Sarmentosos los rostros que revelan la paciencia y con una luz de incomprensión en la mirada, nuestros mayores, las personas que después de la tragedia del COVID-19 han sobrevivido de esa generación a la que se denomina despectivamente viejos, les cuesta adaptarse a las tecnologías de la deshumanización. Y parece que nadie se había dado cuenta hasta que han comenzado una campaña de recogida de firmas para evidenciar las tropelías abusivas de muchas empresas bancarias.

Los bancos que salvamos con más de cincuenta y cinco mil millones de euros de dinero público en 2011 se han olvidado ya de quién pagó la cuenta de sus errores y muerden ahora las manos que les dieron de comer, a quienes les permitieron sobrevivir de una quiebra cierta provocada por su soberbia y su falta de criterio. Con un añadido: que ese dinero “prestado” para su supervivencia no se devolverá nunca para reinvertirse en proyectos que beneficien a la sociedad. Y no, no es que nos hayamos vuelto anticapitalistas; es que empezamos a ver claramente que no había un banco malo (Sareb) y el resto eran los buenos. Que casi todos son iguales: buscan ampliar rentabilidad y beneficios aunque eso suponga exprimir hasta la última gota de sangre al cliente/víctima.

Por eso cierran sucursales o dejan municipios sin servicios olvidándose de la frase de Clinton dirigida a Bush padre: ¡Es la economía, estúpido!

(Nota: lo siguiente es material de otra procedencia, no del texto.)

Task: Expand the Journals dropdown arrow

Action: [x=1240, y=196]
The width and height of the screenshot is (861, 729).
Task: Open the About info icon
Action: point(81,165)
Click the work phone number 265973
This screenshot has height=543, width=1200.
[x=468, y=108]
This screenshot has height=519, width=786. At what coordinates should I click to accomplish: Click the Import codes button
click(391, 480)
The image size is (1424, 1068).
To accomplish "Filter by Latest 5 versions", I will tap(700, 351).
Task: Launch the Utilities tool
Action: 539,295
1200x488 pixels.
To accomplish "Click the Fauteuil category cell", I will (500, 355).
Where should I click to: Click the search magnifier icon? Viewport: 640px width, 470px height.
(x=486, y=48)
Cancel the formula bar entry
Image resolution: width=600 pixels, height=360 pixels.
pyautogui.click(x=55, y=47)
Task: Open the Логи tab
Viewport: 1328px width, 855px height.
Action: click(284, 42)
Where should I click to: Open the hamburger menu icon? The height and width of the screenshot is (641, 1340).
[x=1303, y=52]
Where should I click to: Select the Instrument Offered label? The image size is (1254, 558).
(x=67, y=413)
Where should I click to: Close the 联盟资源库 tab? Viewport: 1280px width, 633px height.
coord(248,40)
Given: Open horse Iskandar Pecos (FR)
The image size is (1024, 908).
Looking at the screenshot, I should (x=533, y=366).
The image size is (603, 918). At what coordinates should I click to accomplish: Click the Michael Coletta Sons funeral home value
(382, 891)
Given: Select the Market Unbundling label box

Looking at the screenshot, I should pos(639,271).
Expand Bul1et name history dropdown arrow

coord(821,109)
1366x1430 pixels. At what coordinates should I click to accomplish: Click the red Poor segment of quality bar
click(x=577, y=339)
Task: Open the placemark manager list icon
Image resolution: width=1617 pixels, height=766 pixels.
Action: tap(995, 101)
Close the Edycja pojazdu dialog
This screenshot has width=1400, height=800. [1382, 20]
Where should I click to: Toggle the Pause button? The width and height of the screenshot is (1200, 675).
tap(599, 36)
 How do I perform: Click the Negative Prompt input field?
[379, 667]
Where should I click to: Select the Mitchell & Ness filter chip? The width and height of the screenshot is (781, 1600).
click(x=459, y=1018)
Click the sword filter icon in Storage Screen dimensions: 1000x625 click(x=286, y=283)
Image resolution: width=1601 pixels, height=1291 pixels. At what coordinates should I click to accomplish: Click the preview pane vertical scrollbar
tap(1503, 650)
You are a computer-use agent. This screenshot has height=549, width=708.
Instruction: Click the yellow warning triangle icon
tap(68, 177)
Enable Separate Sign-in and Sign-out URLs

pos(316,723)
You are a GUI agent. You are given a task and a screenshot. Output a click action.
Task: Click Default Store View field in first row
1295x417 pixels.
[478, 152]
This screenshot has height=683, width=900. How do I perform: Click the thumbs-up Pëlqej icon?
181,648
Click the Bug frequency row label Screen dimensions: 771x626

Y la economía (la real) no son los grandes capitales que huyen de España cuando la situación se complica; son las cuentas pequeñas, los fondos que se han ido ingresando euro a euro por los pequeños ahorradores a los que antaño, cuando las vacas flacas, se les recibía en las sucursales con una sonrisa lobuna y, en este momento, los maltratan perversamente. Han mermado la atención personal para ahorrar costes y obligarnos a nosotros a autogestionar un dinero ganado con el sudor de nuestra frente a través de las máquinas situadas en el exterior o de esa banca en línea informatizada donde nadie sabe ni contesta. Y los ancianos, nuestros ancianos, con su salud precaria, con las dificultades que ya les supone el vivir cotidiano, no comprenden cómo no les permiten sacar su dinero en ventanilla, porqué deben pasar una hora en una cola, enfrentarse a un artefacto que les pide datos y claves con una rapidez que muchos de ellos (y ellas) no pueden seguir. Y acaban confusos, agotados, hartos.

Viendo su humillación, más de una vez, quienes hemos estado cerca, les hemos echado una mano desde el respeto debido a quienes nos abrieron el camino y construyeron este país. Es entonces cuando te cuentan, impotentes, cuánto les angustia realizar cada gestión. A ellos, que trabajaron toda la vida economizando siempre, que no saben de tarjetas, ni códigos ni gaitas y funcionan con su libreta de ahorros. A ellos, a los que les cobran comisiones abusivas o de mantenimiento por unos servicios que no reciben. Y me recuerdan, una vez que hemos conseguido sacar los euros que precisaban, que en la sucursal hubo un tiempo en que los trataron como personas, en que los trabajadores conocían sus nombres y circunstancias y no se les hablaba en ese idioma creado expresamente para confundirlos. Que tienen claro que los tiempos avanzan raudos, pero no tiene que ser dejando a nadie atrás. Porque son mayores, sí, pero no idiotas.